● **EXERCISE PROMPT**
In the response, the entries must appear exactly as supplied.

[Opening PROVIDED DATA section]

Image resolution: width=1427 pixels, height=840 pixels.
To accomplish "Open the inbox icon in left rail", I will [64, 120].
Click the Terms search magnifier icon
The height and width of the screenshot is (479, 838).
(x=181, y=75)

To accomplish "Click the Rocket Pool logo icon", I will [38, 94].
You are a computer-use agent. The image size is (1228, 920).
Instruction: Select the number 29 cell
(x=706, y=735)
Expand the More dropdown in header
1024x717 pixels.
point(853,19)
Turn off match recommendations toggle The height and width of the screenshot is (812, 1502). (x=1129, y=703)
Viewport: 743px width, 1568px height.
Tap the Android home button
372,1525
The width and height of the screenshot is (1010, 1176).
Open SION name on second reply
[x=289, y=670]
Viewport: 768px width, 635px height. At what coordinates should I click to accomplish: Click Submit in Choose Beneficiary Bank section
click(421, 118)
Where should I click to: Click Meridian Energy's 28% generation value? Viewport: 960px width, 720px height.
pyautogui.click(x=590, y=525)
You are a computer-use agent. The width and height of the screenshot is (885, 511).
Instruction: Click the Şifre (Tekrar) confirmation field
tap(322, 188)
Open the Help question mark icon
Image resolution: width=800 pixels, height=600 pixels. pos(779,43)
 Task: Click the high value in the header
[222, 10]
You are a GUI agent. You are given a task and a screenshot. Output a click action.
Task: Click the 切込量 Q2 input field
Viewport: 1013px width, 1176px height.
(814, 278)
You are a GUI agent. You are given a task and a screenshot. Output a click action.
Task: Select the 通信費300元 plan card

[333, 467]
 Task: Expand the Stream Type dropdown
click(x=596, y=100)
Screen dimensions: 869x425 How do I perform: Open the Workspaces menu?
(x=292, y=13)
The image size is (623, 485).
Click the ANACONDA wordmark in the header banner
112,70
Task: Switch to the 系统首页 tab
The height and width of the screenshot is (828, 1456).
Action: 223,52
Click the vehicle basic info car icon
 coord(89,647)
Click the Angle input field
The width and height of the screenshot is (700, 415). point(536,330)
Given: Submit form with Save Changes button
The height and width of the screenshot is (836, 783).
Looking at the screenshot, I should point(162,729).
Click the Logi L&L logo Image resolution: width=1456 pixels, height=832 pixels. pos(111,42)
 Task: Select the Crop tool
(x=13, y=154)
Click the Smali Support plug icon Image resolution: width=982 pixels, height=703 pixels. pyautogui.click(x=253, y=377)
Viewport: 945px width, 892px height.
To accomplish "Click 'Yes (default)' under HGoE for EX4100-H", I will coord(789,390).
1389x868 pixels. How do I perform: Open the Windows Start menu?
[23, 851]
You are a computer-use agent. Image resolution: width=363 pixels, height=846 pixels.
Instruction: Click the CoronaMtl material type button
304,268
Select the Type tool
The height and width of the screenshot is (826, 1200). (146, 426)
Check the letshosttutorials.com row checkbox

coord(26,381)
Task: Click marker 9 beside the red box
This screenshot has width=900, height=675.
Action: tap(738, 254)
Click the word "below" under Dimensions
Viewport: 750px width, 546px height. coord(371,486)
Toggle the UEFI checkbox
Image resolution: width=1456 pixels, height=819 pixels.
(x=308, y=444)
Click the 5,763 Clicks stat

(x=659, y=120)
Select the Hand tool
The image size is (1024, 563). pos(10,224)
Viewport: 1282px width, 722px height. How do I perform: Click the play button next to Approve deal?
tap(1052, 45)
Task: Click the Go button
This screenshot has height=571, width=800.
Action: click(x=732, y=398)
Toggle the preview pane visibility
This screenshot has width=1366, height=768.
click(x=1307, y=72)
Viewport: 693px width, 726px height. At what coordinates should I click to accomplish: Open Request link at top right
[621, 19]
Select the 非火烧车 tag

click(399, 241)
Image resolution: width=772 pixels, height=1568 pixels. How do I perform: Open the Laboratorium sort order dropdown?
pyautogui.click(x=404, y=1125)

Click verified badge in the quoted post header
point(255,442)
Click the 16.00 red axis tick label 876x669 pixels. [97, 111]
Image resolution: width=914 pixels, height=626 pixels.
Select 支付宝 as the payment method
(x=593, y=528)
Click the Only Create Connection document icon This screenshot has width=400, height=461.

[Closing PROVIDED DATA section]

● **FINAL ANSWER**
Image resolution: width=1427 pixels, height=840 pixels.
To accomplish "Open the inbox icon in left rail", I will [64, 120].
Click the Terms search magnifier icon
The height and width of the screenshot is (479, 838).
(x=181, y=75)

To accomplish "Click the Rocket Pool logo icon", I will [38, 94].
You are a computer-use agent. The image size is (1228, 920).
Instruction: Select the number 29 cell
(x=706, y=735)
Expand the More dropdown in header
1024x717 pixels.
point(853,19)
Turn off match recommendations toggle The height and width of the screenshot is (812, 1502). (x=1129, y=703)
Viewport: 743px width, 1568px height.
Tap the Android home button
372,1525
The width and height of the screenshot is (1010, 1176).
Open SION name on second reply
[x=289, y=670]
Viewport: 768px width, 635px height. At what coordinates should I click to accomplish: Click Submit in Choose Beneficiary Bank section
click(421, 118)
Where should I click to: Click Meridian Energy's 28% generation value? Viewport: 960px width, 720px height.
pyautogui.click(x=590, y=525)
You are a computer-use agent. The width and height of the screenshot is (885, 511).
Instruction: Click the Şifre (Tekrar) confirmation field
tap(322, 188)
Open the Help question mark icon
Image resolution: width=800 pixels, height=600 pixels. pos(779,43)
 Task: Click the high value in the header
[222, 10]
You are a GUI agent. You are given a task and a screenshot. Output a click action.
Task: Click the 切込量 Q2 input field
Viewport: 1013px width, 1176px height.
(814, 278)
You are a GUI agent. You are given a task and a screenshot. Output a click action.
Task: Select the 通信費300元 plan card

[333, 467]
 Task: Expand the Stream Type dropdown
click(x=596, y=100)
Screen dimensions: 869x425 How do I perform: Open the Workspaces menu?
(x=292, y=13)
The image size is (623, 485).
Click the ANACONDA wordmark in the header banner
112,70
Task: Switch to the 系统首页 tab
The height and width of the screenshot is (828, 1456).
Action: 223,52
Click the vehicle basic info car icon
 coord(89,647)
Click the Angle input field
The width and height of the screenshot is (700, 415). point(536,330)
Given: Submit form with Save Changes button
The height and width of the screenshot is (836, 783).
Looking at the screenshot, I should point(162,729).
Click the Logi L&L logo Image resolution: width=1456 pixels, height=832 pixels. pos(111,42)
 Task: Select the Crop tool
(x=13, y=154)
Click the Smali Support plug icon Image resolution: width=982 pixels, height=703 pixels. pyautogui.click(x=253, y=377)
Viewport: 945px width, 892px height.
To accomplish "Click 'Yes (default)' under HGoE for EX4100-H", I will coord(789,390).
1389x868 pixels. How do I perform: Open the Windows Start menu?
[23, 851]
You are a computer-use agent. Image resolution: width=363 pixels, height=846 pixels.
Instruction: Click the CoronaMtl material type button
304,268
Select the Type tool
The height and width of the screenshot is (826, 1200). (146, 426)
Check the letshosttutorials.com row checkbox

coord(26,381)
Task: Click marker 9 beside the red box
This screenshot has width=900, height=675.
Action: tap(738, 254)
Click the word "below" under Dimensions
Viewport: 750px width, 546px height. coord(371,486)
Toggle the UEFI checkbox
Image resolution: width=1456 pixels, height=819 pixels.
(x=308, y=444)
Click the 5,763 Clicks stat

(x=659, y=120)
Select the Hand tool
The image size is (1024, 563). pos(10,224)
Viewport: 1282px width, 722px height. How do I perform: Click the play button next to Approve deal?
tap(1052, 45)
Task: Click the Go button
This screenshot has height=571, width=800.
Action: click(x=732, y=398)
Toggle the preview pane visibility
This screenshot has width=1366, height=768.
click(x=1307, y=72)
Viewport: 693px width, 726px height. At what coordinates should I click to accomplish: Open Request link at top right
[621, 19]
Select the 非火烧车 tag

click(399, 241)
Image resolution: width=772 pixels, height=1568 pixels. How do I perform: Open the Laboratorium sort order dropdown?
pyautogui.click(x=404, y=1125)

Click verified badge in the quoted post header
point(255,442)
Click the 16.00 red axis tick label 876x669 pixels. [97, 111]
Image resolution: width=914 pixels, height=626 pixels.
Select 支付宝 as the payment method
(x=593, y=528)
Click the Only Create Connection document icon This screenshot has width=400, height=461.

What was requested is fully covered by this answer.